### What you should do
The expected output is an exact restatement of all the records.

START Information provided

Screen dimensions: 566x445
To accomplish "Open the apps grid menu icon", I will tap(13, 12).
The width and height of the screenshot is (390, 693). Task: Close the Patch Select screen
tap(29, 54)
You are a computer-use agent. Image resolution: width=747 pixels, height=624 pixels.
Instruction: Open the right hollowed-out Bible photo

END Information provided

### Response
Screen dimensions: 566x445
To accomplish "Open the apps grid menu icon", I will tap(13, 12).
The width and height of the screenshot is (390, 693). Task: Close the Patch Select screen
tap(29, 54)
You are a computer-use agent. Image resolution: width=747 pixels, height=624 pixels.
Instruction: Open the right hollowed-out Bible photo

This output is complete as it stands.